# Dataset extract
• • • • •

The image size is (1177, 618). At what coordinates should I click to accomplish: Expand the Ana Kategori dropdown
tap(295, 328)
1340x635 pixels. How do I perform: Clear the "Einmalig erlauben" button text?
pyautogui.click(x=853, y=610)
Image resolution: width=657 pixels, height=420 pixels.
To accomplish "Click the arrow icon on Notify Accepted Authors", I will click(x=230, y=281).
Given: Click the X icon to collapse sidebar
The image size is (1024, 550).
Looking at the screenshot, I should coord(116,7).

• • • • •

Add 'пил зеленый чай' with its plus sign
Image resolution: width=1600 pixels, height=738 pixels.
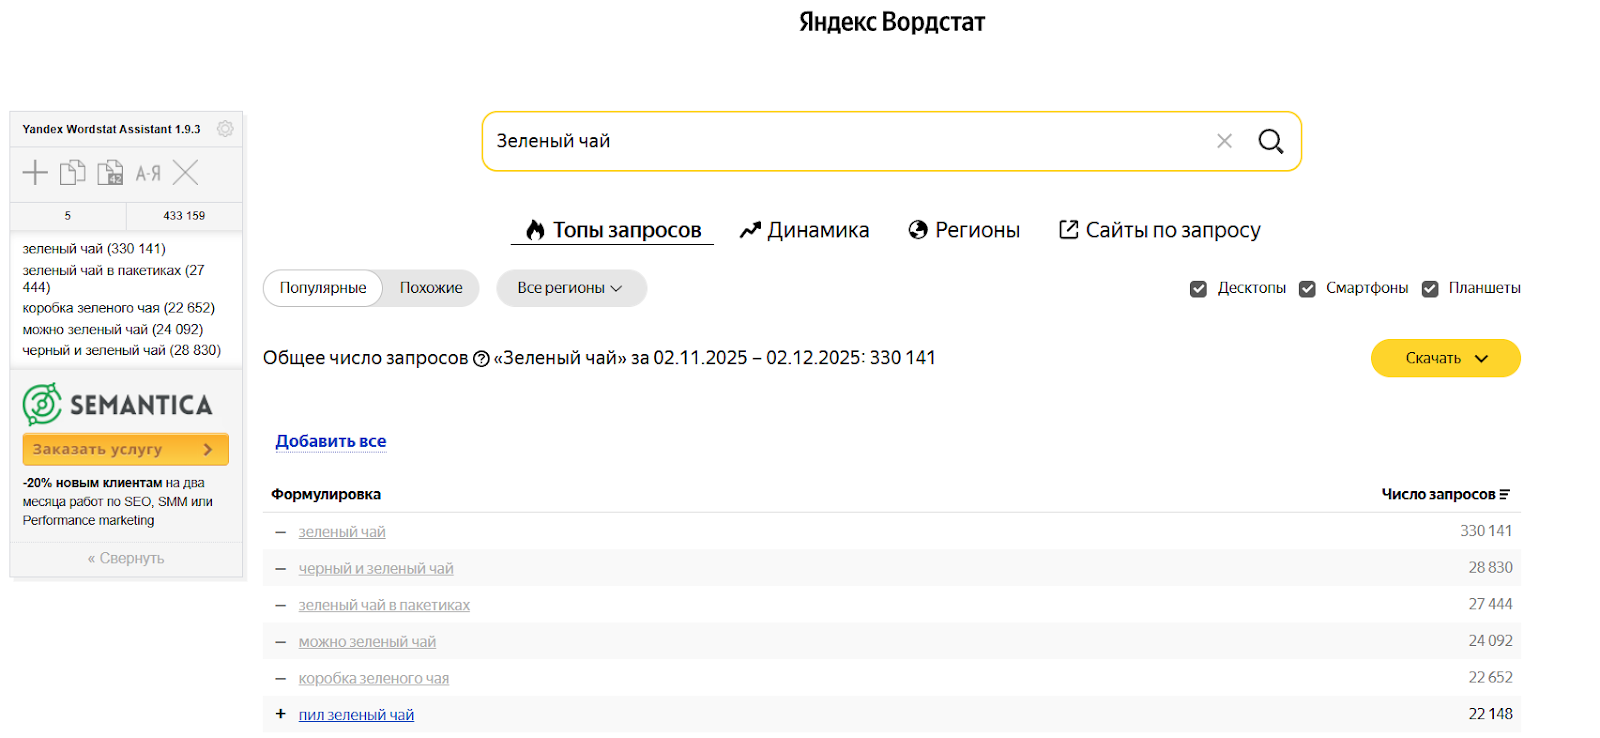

• • • • •

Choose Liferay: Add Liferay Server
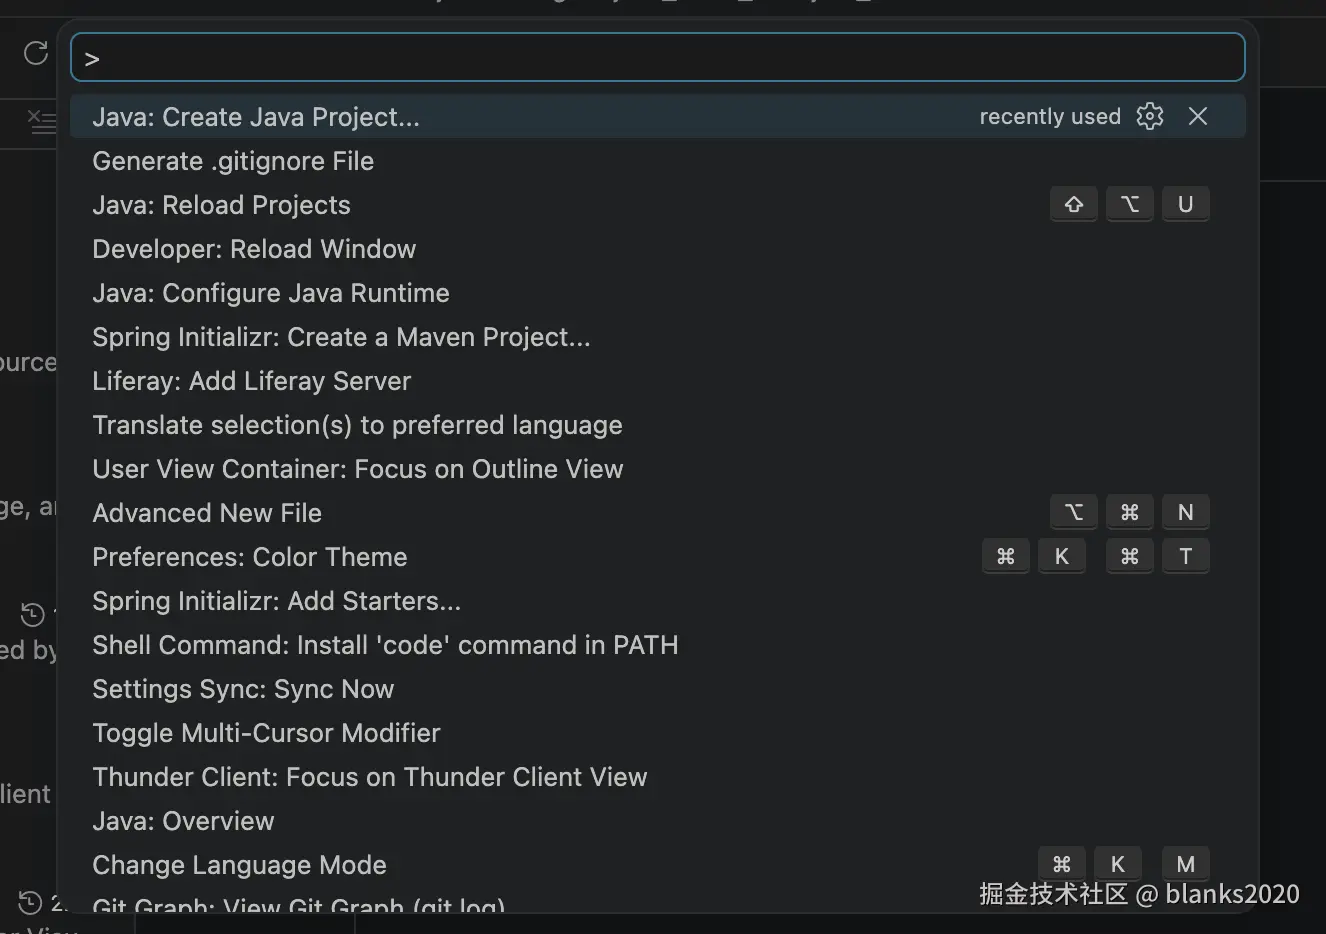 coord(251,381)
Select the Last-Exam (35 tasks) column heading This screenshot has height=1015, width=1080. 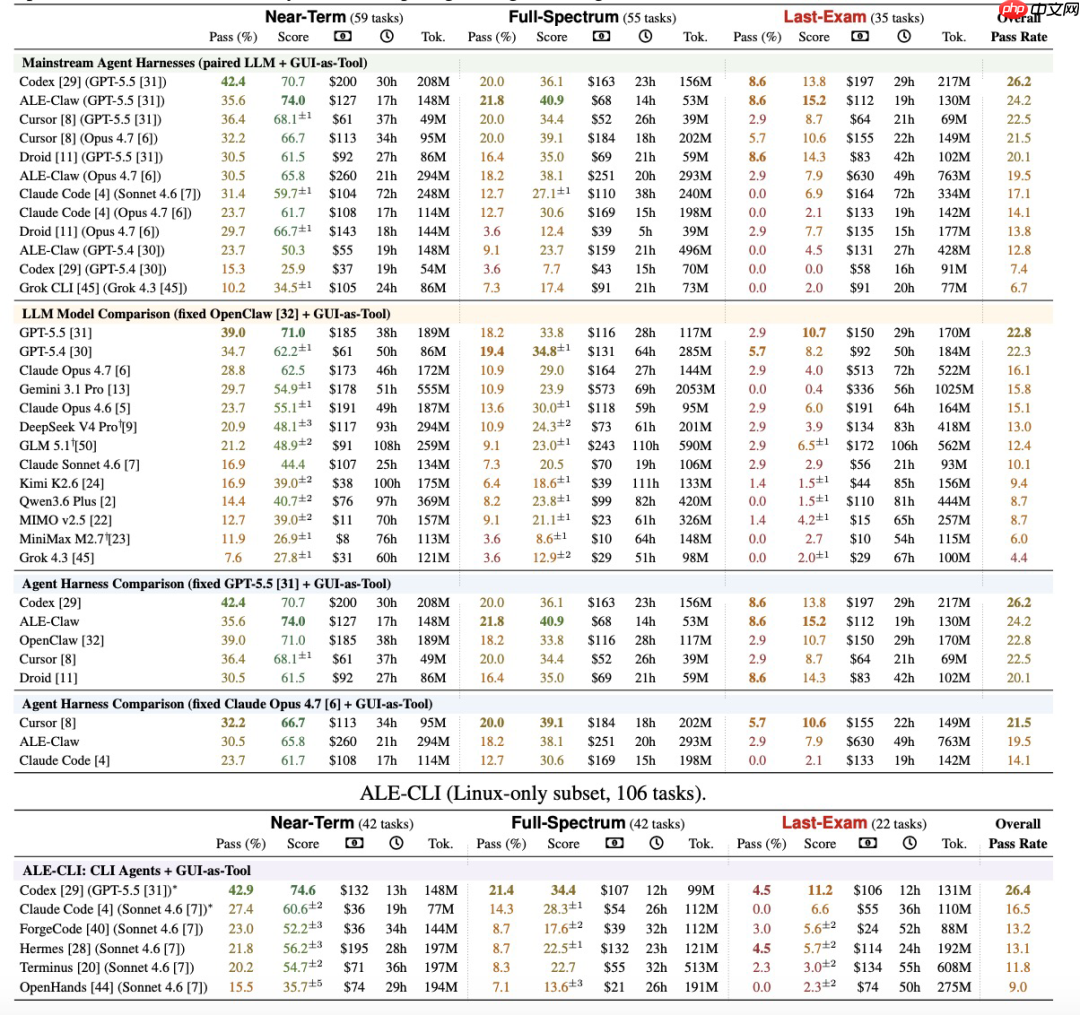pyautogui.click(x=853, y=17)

• • • • •

# Your goal
Copy the stretch of the records above that runs from the line with "Add 'пил зеленый чай' with its plus sign" through the line with "Image resolution: width=1600". Both end lines belong in the copy, and nothing else does.

# Solved exercise
Add 'пил зеленый чай' with its plus sign
Image resolution: width=1600 pixels, height=738 pixels.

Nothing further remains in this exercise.